[[ DATA FOR THIS EXERCISE open ]]

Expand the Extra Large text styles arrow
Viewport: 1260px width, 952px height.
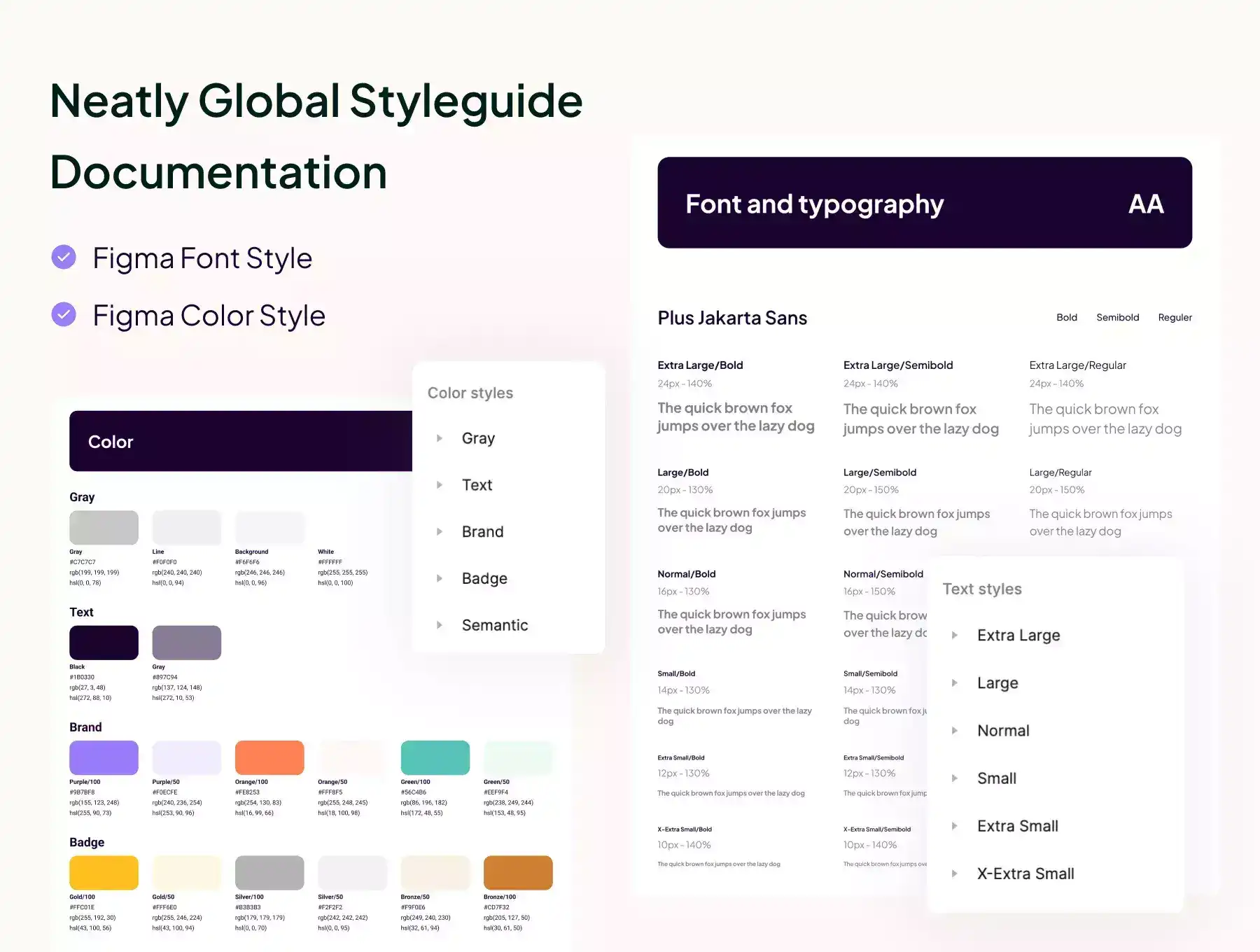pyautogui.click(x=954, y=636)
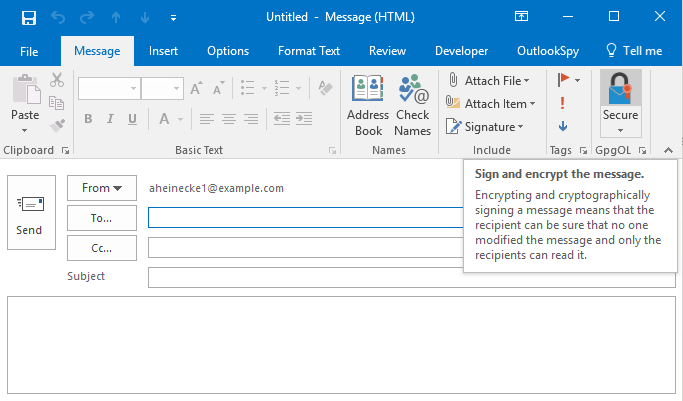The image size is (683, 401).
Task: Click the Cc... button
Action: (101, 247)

[[ DATA FOR THIS EXERCISE closed ]]
[[ DATA FOR THIS EXERCISE open ]]

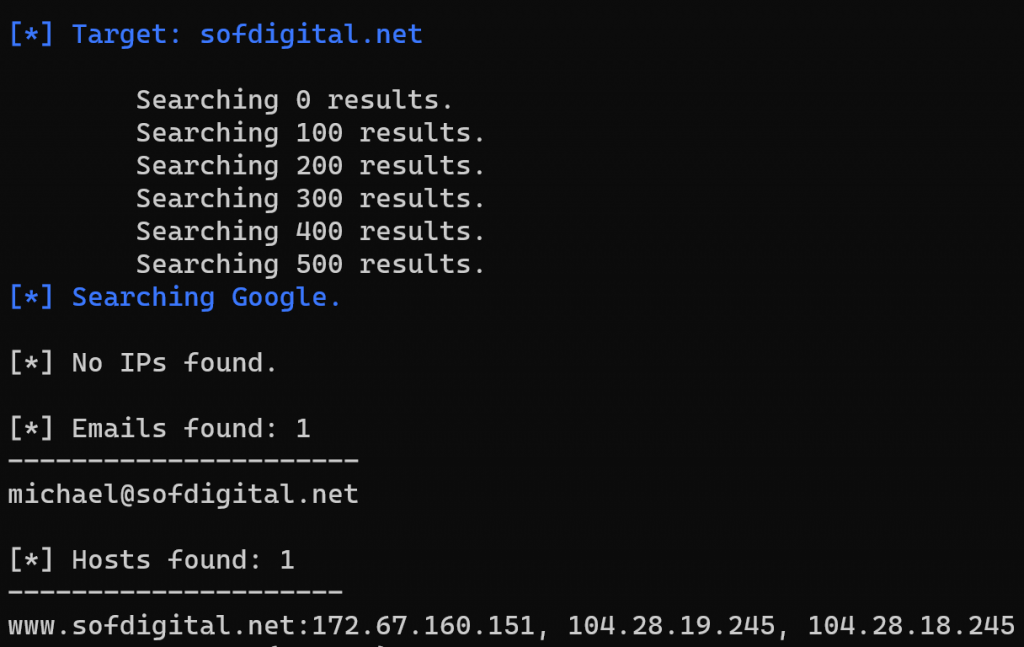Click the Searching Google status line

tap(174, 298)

[[ DATA FOR THIS EXERCISE closed ]]
[[ DATA FOR THIS EXERCISE open ]]

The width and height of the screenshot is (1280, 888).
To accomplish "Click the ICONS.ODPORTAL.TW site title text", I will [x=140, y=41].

[[ DATA FOR THIS EXERCISE closed ]]

From the records above, copy every line that holds the word "text".

• **WRITTEN REPLY**
Expand the Extra Large text styles arrow
To accomplish "Click the ICONS.ODPORTAL.TW site title text", I will [x=140, y=41].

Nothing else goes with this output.